Steve Waugh won the toss and Australia batted first in the sixth game of this year's series. Brett Lee was rested with MacGill coming into the team. Azhar Mahmood came into the Pakistan side replacing Wajahatullah Wasti.

Mark Waugh and Adam Gilchrist opened the batting as usual for Australia in hot, sunny conditions, against the bowling of the old firm of Wasim and Waqar. Akram opened tidily but Waqar gave up 15 runs in his three over spell and was quickly replaced by Abdur Razzaq.

With the score at 23, the Pakistan captain struck twice at the start of the ninth over of the day. Gilchrist (13) attempted a cut outside off but didn't have the correct line and gave an edge to Moin Khan.

Acting Australian vice-captain Ricky Ponting came to the crease and was trapped plumb lbw first up with a ball pitching on middle and leg. Ponting completed his third consecutive duck of the Carlton & United Series. It is worth remembering that he broke a string of three ducks in Test innings earlier this season by knocking up 197 in his following knock against Pakistan at the WACA.

The double blow gave Wasim Akram his 398th and 399th wickets of his long ODI career as he gave Pakistan an early initiative.

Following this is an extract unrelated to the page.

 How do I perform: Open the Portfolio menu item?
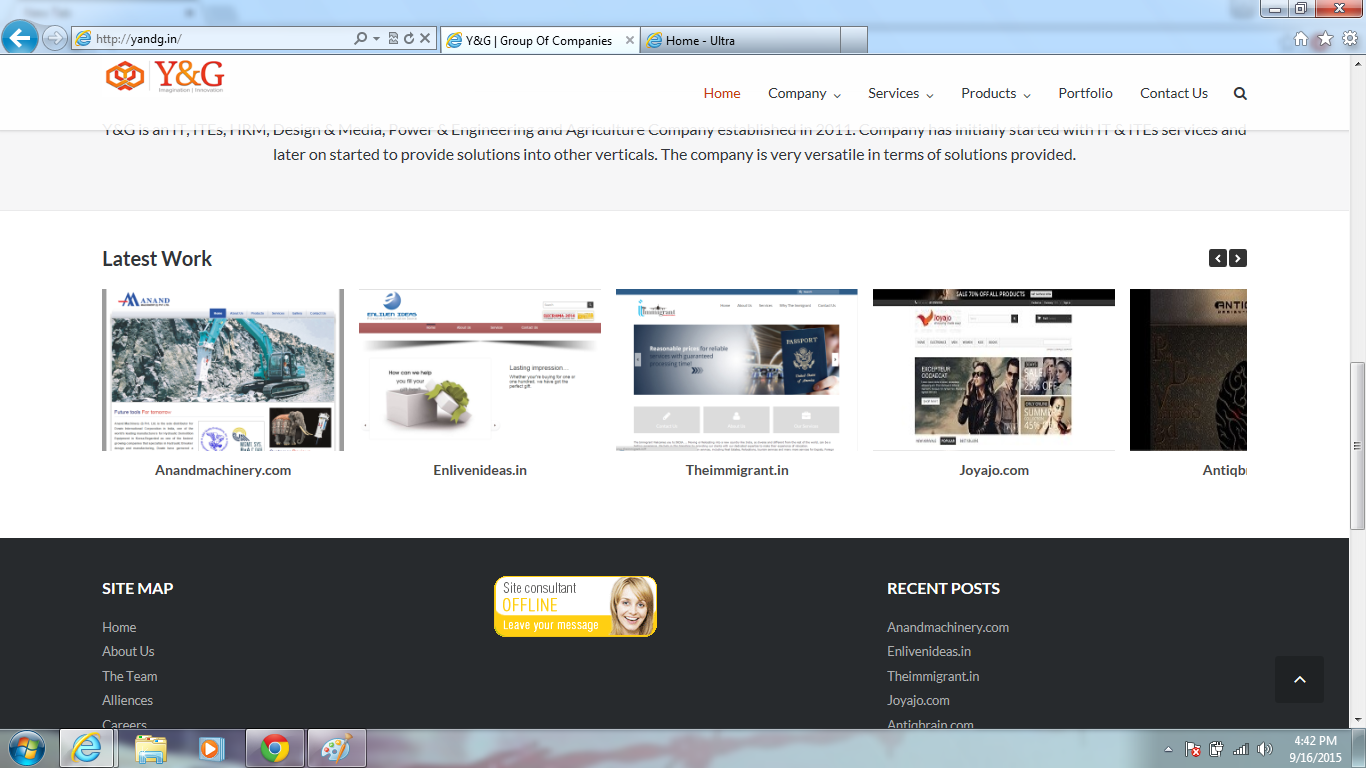click(1085, 93)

Michael Bevan survived the hat-trick ball by taking a legbye. Later that over, Mark Waugh played a lofted square cut to the boundary to bring up his 7000th ODI career run, the first Australian to reach the milestone.

Bevan and Mark Waugh consolidated for Australia. Their third-wicket partnership was worth 90 runs before Waugh lost his wicket on the last ball of the 25th over. At the half-way mark, Australia were 113 for three.

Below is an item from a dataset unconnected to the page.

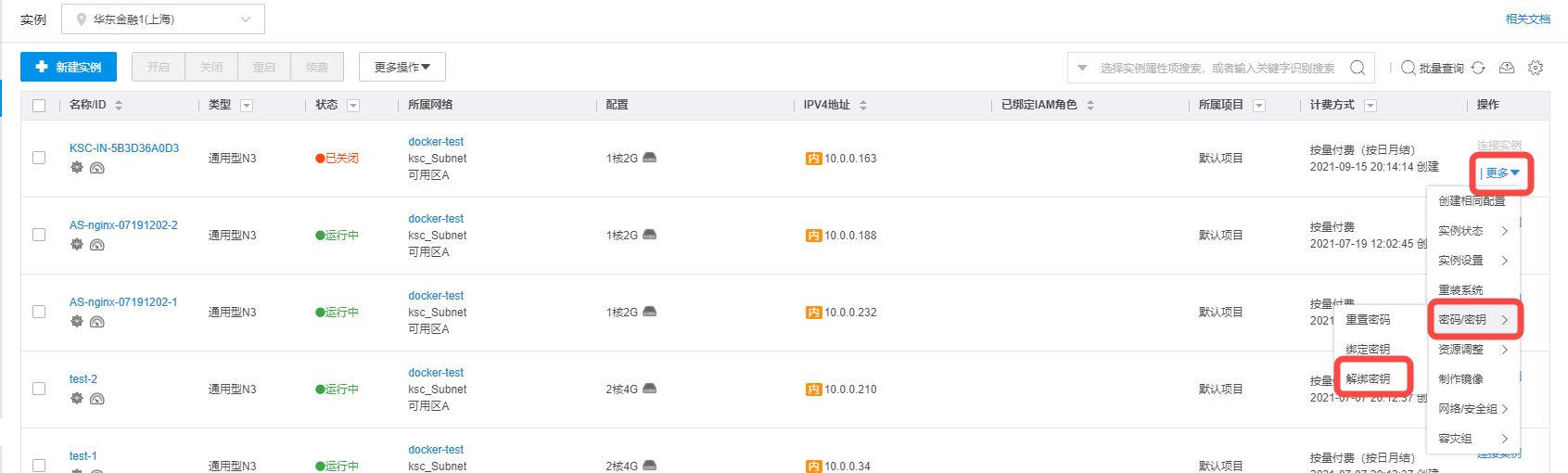Image resolution: width=1568 pixels, height=473 pixels.
Task: Choose 解绑密钥 from the submenu
Action: click(x=1368, y=378)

Steve Waugh became Shoaib Akhtar's second victim of the day at the end of the 29th over. Beaten for pace attempting a cover drive, the Australian captain lost his off stump after scoring six.

Bevan continued to play superbly, surpassing his career average of 58.99 in only his fourth career ODI fifty at his home ground.

Bevan's fine innings of 77 came to an end when the New South Wales left-hander, promoted to No 4 fell just two runs short of his highest ODI score on his home ground. Bevan fell in the 38th over to Azhar Mahmood. Having smashed the Pakistani all-rounder for his seventh boundary of the innings, he lofted the very next ball to long-on where Shoaib Akhtar took a simple catch. The extrovert Pakistani speedster waved to the crowd as they rose in acknowledgement of Bevan's innings, in which he faced 97 deliveries.

Exceptional batting in the late overs by the Australians, especially Andrew Symonds, assisted by indifferent fielding, saw the home side add 101 runs in the last ten overs before being dismissed for 286. Slow bowling by the Pakistanis, which saw the innings run 18 minutes overtime, meant that they were docked one over when it came to their turn to bat. Match referee Cammie Smith made allowances for the hot conditions earlier in the afternoon, which otherwise could have left Pakistan facing around 47 overs.

Amidst the Australian onslaught, an unprecedented career highlight fell Wasim Akram's way as he became the first bowler to take 400 career ODI wickets when he dismissed Damien Martyn. The Pakistani captain received a standing ovation from the SCG crowd. He has taken 110 wickets more in his fifteen-year career than the second leading ODI wicket-taker, Waqar Younis (290).

Martyn and Symonds added 68 for the sixth wicket before Martyn skied a ball to Ijaz Ahmed, having completed 50.

Symonds (47 from 26 deliveries) played an innings of rare brutality, which included one of the shots of the season, when, facing Shoaib Akhtar, he backed away to leg stump to smash the ball through mid-off for four, picking up the line of the ball with rare speed. Symonds hit two sixes, one to long off from Saqlain Mushtaq, and one flicked with remarkable ease off the hip over backward square leg off Abdur Razzaq.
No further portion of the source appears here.